— SUPPLIED INFORMATION —
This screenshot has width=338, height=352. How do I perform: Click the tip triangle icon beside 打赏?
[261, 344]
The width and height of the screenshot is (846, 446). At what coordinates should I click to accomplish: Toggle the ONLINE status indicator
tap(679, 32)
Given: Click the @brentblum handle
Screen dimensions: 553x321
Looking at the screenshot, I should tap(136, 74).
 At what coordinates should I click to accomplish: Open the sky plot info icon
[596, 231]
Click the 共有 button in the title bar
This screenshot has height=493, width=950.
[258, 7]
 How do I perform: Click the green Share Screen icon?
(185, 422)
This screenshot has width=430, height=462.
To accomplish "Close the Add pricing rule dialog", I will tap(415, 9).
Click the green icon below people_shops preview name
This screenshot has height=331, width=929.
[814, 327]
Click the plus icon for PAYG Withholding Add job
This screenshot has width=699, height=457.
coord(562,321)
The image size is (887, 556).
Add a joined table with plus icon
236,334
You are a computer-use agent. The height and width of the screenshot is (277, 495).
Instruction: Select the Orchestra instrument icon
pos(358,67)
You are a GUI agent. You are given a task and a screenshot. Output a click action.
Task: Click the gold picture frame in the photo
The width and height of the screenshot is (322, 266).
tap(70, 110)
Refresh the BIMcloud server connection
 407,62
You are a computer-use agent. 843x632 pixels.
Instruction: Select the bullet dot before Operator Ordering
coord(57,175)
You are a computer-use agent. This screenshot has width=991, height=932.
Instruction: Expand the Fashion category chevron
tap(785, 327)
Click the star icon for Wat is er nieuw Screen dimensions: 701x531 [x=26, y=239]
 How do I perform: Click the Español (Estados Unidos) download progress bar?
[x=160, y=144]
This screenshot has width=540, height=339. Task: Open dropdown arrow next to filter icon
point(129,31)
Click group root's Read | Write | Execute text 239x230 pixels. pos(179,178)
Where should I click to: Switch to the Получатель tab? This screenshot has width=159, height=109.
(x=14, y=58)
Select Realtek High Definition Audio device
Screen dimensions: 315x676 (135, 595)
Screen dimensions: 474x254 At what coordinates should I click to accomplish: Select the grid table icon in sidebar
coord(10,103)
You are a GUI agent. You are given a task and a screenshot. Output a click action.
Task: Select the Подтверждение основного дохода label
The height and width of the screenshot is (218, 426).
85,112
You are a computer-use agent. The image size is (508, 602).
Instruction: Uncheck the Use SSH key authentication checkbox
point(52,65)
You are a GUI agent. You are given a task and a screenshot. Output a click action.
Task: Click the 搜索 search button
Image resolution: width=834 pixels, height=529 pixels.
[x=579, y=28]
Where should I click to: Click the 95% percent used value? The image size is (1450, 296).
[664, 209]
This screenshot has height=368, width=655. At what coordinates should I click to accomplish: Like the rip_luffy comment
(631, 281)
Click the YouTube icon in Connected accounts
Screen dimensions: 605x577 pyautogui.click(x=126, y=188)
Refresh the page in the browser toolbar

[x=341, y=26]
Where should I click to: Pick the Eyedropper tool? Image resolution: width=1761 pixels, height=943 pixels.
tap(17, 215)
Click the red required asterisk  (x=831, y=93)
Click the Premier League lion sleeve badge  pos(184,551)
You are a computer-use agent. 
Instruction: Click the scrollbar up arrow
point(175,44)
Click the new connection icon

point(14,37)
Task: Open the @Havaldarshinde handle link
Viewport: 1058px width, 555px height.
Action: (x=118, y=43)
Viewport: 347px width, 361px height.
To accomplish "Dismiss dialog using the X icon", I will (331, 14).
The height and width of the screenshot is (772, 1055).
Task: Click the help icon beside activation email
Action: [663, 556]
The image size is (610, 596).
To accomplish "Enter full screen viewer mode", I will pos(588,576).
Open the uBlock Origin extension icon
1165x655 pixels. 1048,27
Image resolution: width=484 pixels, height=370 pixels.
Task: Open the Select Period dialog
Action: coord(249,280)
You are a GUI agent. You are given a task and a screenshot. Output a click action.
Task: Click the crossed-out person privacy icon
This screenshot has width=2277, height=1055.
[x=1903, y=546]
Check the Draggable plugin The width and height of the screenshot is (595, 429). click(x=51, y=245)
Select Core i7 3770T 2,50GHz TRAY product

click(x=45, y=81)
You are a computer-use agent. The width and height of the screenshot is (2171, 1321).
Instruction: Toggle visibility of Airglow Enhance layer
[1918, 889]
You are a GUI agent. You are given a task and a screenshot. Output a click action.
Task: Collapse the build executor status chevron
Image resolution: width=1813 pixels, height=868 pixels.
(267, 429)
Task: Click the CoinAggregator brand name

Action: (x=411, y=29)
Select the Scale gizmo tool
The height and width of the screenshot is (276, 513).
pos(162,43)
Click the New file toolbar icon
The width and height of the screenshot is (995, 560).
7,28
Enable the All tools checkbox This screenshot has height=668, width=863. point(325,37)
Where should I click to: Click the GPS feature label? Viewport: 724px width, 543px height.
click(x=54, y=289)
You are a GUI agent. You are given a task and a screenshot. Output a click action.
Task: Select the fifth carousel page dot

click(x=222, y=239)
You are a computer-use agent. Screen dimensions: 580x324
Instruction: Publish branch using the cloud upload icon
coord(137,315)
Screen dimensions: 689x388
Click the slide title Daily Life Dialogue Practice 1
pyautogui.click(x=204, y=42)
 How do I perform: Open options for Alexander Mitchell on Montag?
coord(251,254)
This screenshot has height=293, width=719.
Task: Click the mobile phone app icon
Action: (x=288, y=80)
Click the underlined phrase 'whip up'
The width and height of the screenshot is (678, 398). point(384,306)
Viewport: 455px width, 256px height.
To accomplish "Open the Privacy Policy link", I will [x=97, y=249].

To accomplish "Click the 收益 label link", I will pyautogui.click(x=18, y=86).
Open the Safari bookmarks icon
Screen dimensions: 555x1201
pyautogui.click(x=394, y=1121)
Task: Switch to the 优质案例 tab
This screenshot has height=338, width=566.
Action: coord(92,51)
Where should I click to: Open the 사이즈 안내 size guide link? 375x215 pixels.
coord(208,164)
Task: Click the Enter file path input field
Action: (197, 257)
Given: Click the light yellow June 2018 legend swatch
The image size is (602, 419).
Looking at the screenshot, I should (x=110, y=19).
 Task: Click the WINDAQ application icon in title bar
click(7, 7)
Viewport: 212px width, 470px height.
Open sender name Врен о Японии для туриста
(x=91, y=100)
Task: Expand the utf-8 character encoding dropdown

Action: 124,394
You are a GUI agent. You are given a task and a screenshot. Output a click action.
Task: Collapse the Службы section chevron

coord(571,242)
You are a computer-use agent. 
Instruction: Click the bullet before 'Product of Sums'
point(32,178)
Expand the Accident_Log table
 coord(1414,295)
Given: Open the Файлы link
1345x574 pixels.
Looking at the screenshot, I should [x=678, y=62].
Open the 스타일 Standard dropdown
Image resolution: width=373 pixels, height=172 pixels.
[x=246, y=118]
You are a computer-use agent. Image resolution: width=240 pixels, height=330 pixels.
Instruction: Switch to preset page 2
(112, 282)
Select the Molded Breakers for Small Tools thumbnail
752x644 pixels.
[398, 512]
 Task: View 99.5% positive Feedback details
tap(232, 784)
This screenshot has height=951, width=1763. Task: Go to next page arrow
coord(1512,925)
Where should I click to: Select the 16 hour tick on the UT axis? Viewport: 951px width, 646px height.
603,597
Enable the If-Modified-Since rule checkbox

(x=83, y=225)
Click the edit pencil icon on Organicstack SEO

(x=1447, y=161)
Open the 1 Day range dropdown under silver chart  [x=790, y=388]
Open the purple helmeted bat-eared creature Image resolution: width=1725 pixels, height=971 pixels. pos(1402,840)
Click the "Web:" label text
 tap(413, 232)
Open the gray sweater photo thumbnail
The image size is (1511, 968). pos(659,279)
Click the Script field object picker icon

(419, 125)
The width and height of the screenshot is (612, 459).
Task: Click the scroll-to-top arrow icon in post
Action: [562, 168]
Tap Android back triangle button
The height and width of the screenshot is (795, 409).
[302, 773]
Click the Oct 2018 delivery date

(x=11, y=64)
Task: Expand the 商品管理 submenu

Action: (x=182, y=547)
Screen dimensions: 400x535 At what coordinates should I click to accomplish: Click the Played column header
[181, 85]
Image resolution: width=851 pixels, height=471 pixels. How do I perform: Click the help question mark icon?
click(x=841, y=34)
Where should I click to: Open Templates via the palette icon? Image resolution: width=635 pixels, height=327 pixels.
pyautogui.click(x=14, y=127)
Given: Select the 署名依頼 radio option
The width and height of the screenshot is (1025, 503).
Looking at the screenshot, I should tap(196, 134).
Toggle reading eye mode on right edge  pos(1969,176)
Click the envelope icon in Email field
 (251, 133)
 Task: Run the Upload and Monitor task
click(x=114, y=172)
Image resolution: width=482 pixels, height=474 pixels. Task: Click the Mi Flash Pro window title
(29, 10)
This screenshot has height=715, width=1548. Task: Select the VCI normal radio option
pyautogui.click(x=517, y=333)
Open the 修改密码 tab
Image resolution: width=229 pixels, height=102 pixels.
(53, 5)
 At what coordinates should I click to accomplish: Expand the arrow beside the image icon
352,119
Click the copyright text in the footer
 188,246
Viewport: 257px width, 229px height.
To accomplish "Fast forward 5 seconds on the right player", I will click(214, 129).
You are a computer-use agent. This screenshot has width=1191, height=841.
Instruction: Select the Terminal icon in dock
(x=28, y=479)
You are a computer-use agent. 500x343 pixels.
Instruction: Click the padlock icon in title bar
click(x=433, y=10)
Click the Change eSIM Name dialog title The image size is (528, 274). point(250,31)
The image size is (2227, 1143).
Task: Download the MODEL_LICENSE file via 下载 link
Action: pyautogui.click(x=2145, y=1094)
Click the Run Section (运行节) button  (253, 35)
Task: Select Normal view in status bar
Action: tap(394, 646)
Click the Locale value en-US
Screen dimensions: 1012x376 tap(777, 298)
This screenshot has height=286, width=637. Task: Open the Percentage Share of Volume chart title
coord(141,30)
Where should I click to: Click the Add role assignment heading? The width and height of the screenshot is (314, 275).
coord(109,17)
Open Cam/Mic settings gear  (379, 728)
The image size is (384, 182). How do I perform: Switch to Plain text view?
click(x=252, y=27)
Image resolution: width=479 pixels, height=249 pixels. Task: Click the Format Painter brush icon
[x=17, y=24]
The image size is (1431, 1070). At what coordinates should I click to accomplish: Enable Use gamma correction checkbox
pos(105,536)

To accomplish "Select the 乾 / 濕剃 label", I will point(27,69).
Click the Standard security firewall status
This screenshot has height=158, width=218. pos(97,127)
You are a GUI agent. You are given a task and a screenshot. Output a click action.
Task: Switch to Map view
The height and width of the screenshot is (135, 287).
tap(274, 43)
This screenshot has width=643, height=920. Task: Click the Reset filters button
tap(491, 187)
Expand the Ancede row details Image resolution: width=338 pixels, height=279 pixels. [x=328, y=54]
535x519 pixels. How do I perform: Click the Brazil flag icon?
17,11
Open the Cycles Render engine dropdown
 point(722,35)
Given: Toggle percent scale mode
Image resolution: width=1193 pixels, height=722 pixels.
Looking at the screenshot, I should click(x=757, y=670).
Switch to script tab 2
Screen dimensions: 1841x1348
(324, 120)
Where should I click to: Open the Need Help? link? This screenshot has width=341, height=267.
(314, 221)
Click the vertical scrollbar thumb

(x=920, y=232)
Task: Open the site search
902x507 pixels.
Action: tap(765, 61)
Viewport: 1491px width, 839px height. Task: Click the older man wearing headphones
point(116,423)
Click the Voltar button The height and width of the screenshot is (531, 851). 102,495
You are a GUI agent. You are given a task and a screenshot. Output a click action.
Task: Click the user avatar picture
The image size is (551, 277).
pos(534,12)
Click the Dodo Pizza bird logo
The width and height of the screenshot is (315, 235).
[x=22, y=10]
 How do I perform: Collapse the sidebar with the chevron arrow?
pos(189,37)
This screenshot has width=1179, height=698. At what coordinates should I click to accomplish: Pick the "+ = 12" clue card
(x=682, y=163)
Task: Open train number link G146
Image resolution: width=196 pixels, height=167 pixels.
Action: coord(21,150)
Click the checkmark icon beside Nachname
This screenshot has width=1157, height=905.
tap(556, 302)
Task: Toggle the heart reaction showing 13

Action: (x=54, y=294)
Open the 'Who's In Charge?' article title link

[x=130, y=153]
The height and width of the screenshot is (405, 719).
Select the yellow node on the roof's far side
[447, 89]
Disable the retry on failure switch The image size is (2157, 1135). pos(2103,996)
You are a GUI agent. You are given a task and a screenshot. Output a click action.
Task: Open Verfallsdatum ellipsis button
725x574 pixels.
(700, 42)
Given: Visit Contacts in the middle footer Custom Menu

— REQUIRED WORK —
Update the material from the line holding "This screenshot has height=951, width=1763." through the line holding "(x=1447, y=161)", inclusive, changing "pencil" to "pen" and keeping everything else the same. Give only those lines.

— ANSWER IN FULL —
This screenshot has height=951, width=1763. Task: Go to next page arrow
coord(1512,925)
Where should I click to: Select the 16 hour tick on the UT axis? Viewport: 951px width, 646px height.
603,597
Enable the If-Modified-Since rule checkbox

(x=83, y=225)
Click the edit pen icon on Organicstack SEO

(x=1447, y=161)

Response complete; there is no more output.